O l’accusatore, che formalmente è un “imputato di reato connesso”,
si presenta in aula, ribadisce le sue accuse e si sottopone al controinterrogatorio
degli avvocati della difesa oppure non se ne fa niente. Le sue accuse sono
carta straccia. “Ecco perché diciamo che è una questione
di civiltà. L’occidente crede nel processo dialettico per avvicinarsi
alla verità. Niente dialettica, niente verità”, dice Pecorella.
Più concreto Chiusano:
“All’inizio, i processi di Tangentopoli si sono fatti solo sulle carte.
Alla faccia dell’oralità del processo”.
Tutto diverso l’approccio di Marcello Maddalena, che per una volta
ha indossato la toga a Roma. Non si ricordano, infatti, altri interventi
di magistrati davanti alla corte costituzionale per perorare le ragioni
di un ricorso. E il fatto è talmente nuovo che l’hanno lasciato
parlare “con riserva”. Ma questo sconcerto dei giudici costituzionali e
l’irrompere di Maddalena la dicono lunga sul peso della questione.
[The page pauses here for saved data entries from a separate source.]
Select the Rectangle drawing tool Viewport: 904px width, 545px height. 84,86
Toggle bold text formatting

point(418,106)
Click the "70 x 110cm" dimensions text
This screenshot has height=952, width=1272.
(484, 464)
“Io sono venuto - dice - a spiegare le ragioni del nostro ricorso. Perché
la nuova formulazione del 513, secondo me, contraddice almeno una decina
di sentenze della corte costituzionale. Il processo, infatti, non serve
a stabilire se ha ragione il difensore o il pm, ma, come dovrebbe essere
e come la Consulta ha sempre ribadito, serve a cercare di capire comne
si sono svolti i fatti. In questo senso, ogni norma che ponga dei vincoli
alla scoperta della verità è da eliminare. Ora, lo so bene
anch’io che è meglio se la prova nasce dal contraddittorio, ma mi
dite perché, se le parti si mettono d’accordo, io posso utilizzare
i vecchi verbali e altrimenti no? Oppure perché se il dichiarante
nel frattempo muore, i vecchi verbali diventano prova?”. Questi esempi,
a suo dire, dimostrano che nell’ordinamento non c’è un “divieto
assoluto” di utilizzare certi atti. Il procuratore aggiunto Maddalena,
per meglio spiegarsi, se la cava con una metafora. “Prendete un nuovo farmaco
che prima di entrare in commercio deve esere testato in laboratorio. Ebbene,
se il chimico fa sciopero, la medicina non può essere venduta. Se
invece la macchina di laboratorio si rompe, allora tutto va avanti come
se niente fosse”.
Ma a queste valutazioni scuotono la testa gli avvocati. E mentre la
discussione va avanti, e i carabinieri muovono impercettibilmente i loro
pennacchi in segno di stanchezza, e il presidente della corte Renato Granata
annuiva cortese ad ogni “Eccellenza...” che gli lanciavano gli avvocati,
si fanno previsioni sulla decisione. Sarà sicuramente una
sentenza “sofferta”, che vuol dire un paio di mesi o forse più.
All’inizio dell’estate la corte costituzionale dirà la sua.